- _Goal of the exercise_: Once you have read the data below, set it all down again exactly.

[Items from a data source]
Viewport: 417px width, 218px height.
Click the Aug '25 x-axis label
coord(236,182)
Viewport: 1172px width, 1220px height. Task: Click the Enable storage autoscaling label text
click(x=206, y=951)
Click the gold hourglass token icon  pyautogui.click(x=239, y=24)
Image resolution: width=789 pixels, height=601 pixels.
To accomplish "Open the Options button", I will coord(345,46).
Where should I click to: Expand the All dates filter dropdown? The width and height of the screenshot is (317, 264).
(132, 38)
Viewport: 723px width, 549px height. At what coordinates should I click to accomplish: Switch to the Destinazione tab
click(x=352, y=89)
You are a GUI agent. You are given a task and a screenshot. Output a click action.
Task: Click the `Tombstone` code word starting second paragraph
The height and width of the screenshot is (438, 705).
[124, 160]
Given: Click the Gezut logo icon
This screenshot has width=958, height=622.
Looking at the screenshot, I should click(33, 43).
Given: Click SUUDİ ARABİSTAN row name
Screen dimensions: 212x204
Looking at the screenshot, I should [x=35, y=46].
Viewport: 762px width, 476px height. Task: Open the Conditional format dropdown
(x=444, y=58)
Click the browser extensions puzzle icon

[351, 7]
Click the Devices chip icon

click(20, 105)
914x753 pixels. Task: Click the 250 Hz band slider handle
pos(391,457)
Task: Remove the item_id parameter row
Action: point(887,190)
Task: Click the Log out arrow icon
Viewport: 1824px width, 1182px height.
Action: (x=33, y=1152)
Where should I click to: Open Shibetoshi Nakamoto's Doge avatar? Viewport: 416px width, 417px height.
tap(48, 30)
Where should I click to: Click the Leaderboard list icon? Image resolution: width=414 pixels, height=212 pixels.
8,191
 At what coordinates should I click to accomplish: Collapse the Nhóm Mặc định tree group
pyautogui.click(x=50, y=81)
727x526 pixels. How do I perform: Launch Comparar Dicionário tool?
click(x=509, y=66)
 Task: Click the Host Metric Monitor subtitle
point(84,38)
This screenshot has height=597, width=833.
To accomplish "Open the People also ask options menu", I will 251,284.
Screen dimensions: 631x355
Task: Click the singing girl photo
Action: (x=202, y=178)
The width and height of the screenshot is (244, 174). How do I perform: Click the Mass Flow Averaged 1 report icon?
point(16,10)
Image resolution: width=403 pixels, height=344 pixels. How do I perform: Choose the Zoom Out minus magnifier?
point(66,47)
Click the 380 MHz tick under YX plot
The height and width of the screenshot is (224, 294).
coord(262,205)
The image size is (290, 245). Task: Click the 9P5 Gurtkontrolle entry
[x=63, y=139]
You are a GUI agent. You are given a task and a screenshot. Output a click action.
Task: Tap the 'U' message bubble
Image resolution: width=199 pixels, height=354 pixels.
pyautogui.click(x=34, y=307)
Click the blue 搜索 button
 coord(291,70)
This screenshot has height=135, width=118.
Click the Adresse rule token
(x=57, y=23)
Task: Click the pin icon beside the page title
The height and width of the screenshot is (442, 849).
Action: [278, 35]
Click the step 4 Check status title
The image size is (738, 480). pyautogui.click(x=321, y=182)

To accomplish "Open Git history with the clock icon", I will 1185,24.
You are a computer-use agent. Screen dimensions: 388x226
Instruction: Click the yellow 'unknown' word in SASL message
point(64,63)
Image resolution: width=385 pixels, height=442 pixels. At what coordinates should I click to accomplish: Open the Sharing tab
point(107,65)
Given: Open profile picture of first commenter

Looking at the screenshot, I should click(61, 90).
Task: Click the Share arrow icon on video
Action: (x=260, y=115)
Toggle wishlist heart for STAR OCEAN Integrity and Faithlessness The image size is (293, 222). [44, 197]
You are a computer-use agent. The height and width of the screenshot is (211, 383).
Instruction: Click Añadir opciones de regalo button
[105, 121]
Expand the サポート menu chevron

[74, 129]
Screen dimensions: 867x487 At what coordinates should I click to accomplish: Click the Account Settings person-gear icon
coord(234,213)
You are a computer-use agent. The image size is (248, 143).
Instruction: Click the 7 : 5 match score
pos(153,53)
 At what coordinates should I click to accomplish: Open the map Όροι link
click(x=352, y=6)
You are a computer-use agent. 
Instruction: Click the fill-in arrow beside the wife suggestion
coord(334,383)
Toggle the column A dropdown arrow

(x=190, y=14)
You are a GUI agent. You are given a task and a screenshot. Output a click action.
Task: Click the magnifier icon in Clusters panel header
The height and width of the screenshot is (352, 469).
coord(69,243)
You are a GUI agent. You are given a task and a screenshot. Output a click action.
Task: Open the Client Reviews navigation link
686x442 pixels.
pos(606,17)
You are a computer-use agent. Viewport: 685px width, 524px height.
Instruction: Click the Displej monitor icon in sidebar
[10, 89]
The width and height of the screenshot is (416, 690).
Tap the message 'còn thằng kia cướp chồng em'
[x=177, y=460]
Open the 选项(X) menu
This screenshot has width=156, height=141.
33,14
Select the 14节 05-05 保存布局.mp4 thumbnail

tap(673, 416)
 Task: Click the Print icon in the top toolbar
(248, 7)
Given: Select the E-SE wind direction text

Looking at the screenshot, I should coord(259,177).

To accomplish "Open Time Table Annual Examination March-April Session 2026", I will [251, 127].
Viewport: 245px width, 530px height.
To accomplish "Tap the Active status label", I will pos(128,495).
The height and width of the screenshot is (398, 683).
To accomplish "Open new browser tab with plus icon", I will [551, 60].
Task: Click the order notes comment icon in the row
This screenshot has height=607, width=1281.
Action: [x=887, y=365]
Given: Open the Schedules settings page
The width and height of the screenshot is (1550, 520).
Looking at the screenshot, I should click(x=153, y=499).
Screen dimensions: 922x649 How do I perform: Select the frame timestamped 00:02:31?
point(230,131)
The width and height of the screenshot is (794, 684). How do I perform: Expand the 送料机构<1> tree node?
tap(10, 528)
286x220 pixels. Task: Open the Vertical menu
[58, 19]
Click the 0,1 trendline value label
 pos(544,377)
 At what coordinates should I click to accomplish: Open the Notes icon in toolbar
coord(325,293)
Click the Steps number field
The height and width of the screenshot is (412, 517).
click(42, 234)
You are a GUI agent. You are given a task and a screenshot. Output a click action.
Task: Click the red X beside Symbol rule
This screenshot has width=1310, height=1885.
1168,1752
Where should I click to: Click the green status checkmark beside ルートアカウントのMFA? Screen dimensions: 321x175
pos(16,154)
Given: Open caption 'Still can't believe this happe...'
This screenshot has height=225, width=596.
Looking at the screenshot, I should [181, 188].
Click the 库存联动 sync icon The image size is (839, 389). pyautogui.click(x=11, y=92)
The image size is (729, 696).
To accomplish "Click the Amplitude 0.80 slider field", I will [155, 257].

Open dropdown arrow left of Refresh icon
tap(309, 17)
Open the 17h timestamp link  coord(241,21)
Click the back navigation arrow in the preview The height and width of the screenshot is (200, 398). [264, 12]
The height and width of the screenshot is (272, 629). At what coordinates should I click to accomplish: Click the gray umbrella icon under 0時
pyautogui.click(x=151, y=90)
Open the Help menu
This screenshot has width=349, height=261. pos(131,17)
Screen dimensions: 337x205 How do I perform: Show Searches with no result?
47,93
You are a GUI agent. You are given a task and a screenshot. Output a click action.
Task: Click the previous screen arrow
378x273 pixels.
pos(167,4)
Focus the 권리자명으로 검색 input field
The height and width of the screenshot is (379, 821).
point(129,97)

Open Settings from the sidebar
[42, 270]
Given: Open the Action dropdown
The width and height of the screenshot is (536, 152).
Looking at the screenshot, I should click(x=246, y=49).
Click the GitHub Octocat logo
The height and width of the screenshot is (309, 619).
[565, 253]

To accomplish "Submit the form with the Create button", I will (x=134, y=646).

- _Answer box_:
Viewport: 417px width, 218px height.
Click the Aug '25 x-axis label
coord(236,182)
Viewport: 1172px width, 1220px height. Task: Click the Enable storage autoscaling label text
click(x=206, y=951)
Click the gold hourglass token icon  pyautogui.click(x=239, y=24)
Image resolution: width=789 pixels, height=601 pixels.
To accomplish "Open the Options button", I will coord(345,46).
Where should I click to: Expand the All dates filter dropdown? The width and height of the screenshot is (317, 264).
(132, 38)
Viewport: 723px width, 549px height. At what coordinates should I click to accomplish: Switch to the Destinazione tab
click(x=352, y=89)
You are a GUI agent. You are given a task and a screenshot. Output a click action.
Task: Click the `Tombstone` code word starting second paragraph
The height and width of the screenshot is (438, 705).
[124, 160]
Given: Click the Gezut logo icon
This screenshot has width=958, height=622.
Looking at the screenshot, I should click(33, 43).
Given: Click SUUDİ ARABİSTAN row name
Screen dimensions: 212x204
Looking at the screenshot, I should [x=35, y=46].
Viewport: 762px width, 476px height. Task: Open the Conditional format dropdown
(x=444, y=58)
Click the browser extensions puzzle icon

[351, 7]
Click the Devices chip icon

click(20, 105)
914x753 pixels. Task: Click the 250 Hz band slider handle
pos(391,457)
Task: Remove the item_id parameter row
Action: point(887,190)
Task: Click the Log out arrow icon
Viewport: 1824px width, 1182px height.
Action: (x=33, y=1152)
Where should I click to: Open Shibetoshi Nakamoto's Doge avatar? Viewport: 416px width, 417px height.
tap(48, 30)
Where should I click to: Click the Leaderboard list icon? Image resolution: width=414 pixels, height=212 pixels.
8,191
 At what coordinates should I click to accomplish: Collapse the Nhóm Mặc định tree group
pyautogui.click(x=50, y=81)
727x526 pixels. How do I perform: Launch Comparar Dicionário tool?
click(x=509, y=66)
 Task: Click the Host Metric Monitor subtitle
point(84,38)
This screenshot has height=597, width=833.
To accomplish "Open the People also ask options menu", I will 251,284.
Screen dimensions: 631x355
Task: Click the singing girl photo
Action: (x=202, y=178)
The width and height of the screenshot is (244, 174). How do I perform: Click the Mass Flow Averaged 1 report icon?
point(16,10)
Image resolution: width=403 pixels, height=344 pixels. How do I perform: Choose the Zoom Out minus magnifier?
point(66,47)
Click the 380 MHz tick under YX plot
The height and width of the screenshot is (224, 294).
coord(262,205)
The image size is (290, 245). Task: Click the 9P5 Gurtkontrolle entry
[x=63, y=139]
You are a GUI agent. You are given a task and a screenshot. Output a click action.
Task: Tap the 'U' message bubble
Image resolution: width=199 pixels, height=354 pixels.
pyautogui.click(x=34, y=307)
Click the blue 搜索 button
 coord(291,70)
This screenshot has height=135, width=118.
Click the Adresse rule token
(x=57, y=23)
Task: Click the pin icon beside the page title
The height and width of the screenshot is (442, 849).
Action: [278, 35]
Click the step 4 Check status title
The image size is (738, 480). pyautogui.click(x=321, y=182)

To accomplish "Open Git history with the clock icon", I will 1185,24.
You are a computer-use agent. Screen dimensions: 388x226
Instruction: Click the yellow 'unknown' word in SASL message
point(64,63)
Image resolution: width=385 pixels, height=442 pixels. At what coordinates should I click to accomplish: Open the Sharing tab
point(107,65)
Given: Open profile picture of first commenter

Looking at the screenshot, I should click(61, 90).
Task: Click the Share arrow icon on video
Action: (x=260, y=115)
Toggle wishlist heart for STAR OCEAN Integrity and Faithlessness The image size is (293, 222). [44, 197]
You are a computer-use agent. The height and width of the screenshot is (211, 383).
Instruction: Click Añadir opciones de regalo button
[105, 121]
Expand the サポート menu chevron

[74, 129]
Screen dimensions: 867x487 At what coordinates should I click to accomplish: Click the Account Settings person-gear icon
coord(234,213)
You are a computer-use agent. The image size is (248, 143).
Instruction: Click the 7 : 5 match score
pos(153,53)
 At what coordinates should I click to accomplish: Open the map Όροι link
click(x=352, y=6)
You are a computer-use agent. 
Instruction: Click the fill-in arrow beside the wife suggestion
coord(334,383)
Toggle the column A dropdown arrow

(x=190, y=14)
You are a GUI agent. You are given a task and a screenshot. Output a click action.
Task: Click the magnifier icon in Clusters panel header
The height and width of the screenshot is (352, 469).
coord(69,243)
You are a GUI agent. You are given a task and a screenshot. Output a click action.
Task: Open the Client Reviews navigation link
686x442 pixels.
pos(606,17)
You are a computer-use agent. Viewport: 685px width, 524px height.
Instruction: Click the Displej monitor icon in sidebar
[10, 89]
The width and height of the screenshot is (416, 690).
Tap the message 'còn thằng kia cướp chồng em'
[x=177, y=460]
Open the 选项(X) menu
This screenshot has width=156, height=141.
33,14
Select the 14节 05-05 保存布局.mp4 thumbnail

tap(673, 416)
 Task: Click the Print icon in the top toolbar
(248, 7)
Given: Select the E-SE wind direction text

Looking at the screenshot, I should coord(259,177).

To accomplish "Open Time Table Annual Examination March-April Session 2026", I will [251, 127].
Viewport: 245px width, 530px height.
To accomplish "Tap the Active status label", I will pos(128,495).
The height and width of the screenshot is (398, 683).
To accomplish "Open new browser tab with plus icon", I will [551, 60].
Task: Click the order notes comment icon in the row
This screenshot has height=607, width=1281.
Action: [x=887, y=365]
Given: Open the Schedules settings page
The width and height of the screenshot is (1550, 520).
Looking at the screenshot, I should click(x=153, y=499).
Screen dimensions: 922x649 How do I perform: Select the frame timestamped 00:02:31?
point(230,131)
The width and height of the screenshot is (794, 684). How do I perform: Expand the 送料机构<1> tree node?
tap(10, 528)
286x220 pixels. Task: Open the Vertical menu
[58, 19]
Click the 0,1 trendline value label
 pos(544,377)
 At what coordinates should I click to accomplish: Open the Notes icon in toolbar
coord(325,293)
Click the Steps number field
The height and width of the screenshot is (412, 517).
click(42, 234)
You are a GUI agent. You are given a task and a screenshot. Output a click action.
Task: Click the red X beside Symbol rule
This screenshot has width=1310, height=1885.
1168,1752
Where should I click to: Click the green status checkmark beside ルートアカウントのMFA? Screen dimensions: 321x175
pos(16,154)
Given: Open caption 'Still can't believe this happe...'
This screenshot has height=225, width=596.
Looking at the screenshot, I should [181, 188].
Click the 库存联动 sync icon The image size is (839, 389). pyautogui.click(x=11, y=92)
The image size is (729, 696).
To accomplish "Click the Amplitude 0.80 slider field", I will [155, 257].

Open dropdown arrow left of Refresh icon
tap(309, 17)
Open the 17h timestamp link  coord(241,21)
Click the back navigation arrow in the preview The height and width of the screenshot is (200, 398). [264, 12]
The height and width of the screenshot is (272, 629). At what coordinates should I click to accomplish: Click the gray umbrella icon under 0時
pyautogui.click(x=151, y=90)
Open the Help menu
This screenshot has width=349, height=261. pos(131,17)
Screen dimensions: 337x205 How do I perform: Show Searches with no result?
47,93
You are a GUI agent. You are given a task and a screenshot. Output a click action.
Task: Click the previous screen arrow
378x273 pixels.
pos(167,4)
Focus the 권리자명으로 검색 input field
The height and width of the screenshot is (379, 821).
point(129,97)

Open Settings from the sidebar
[42, 270]
Given: Open the Action dropdown
The width and height of the screenshot is (536, 152).
Looking at the screenshot, I should click(x=246, y=49).
Click the GitHub Octocat logo
The height and width of the screenshot is (309, 619).
[565, 253]

To accomplish "Submit the form with the Create button", I will (x=134, y=646).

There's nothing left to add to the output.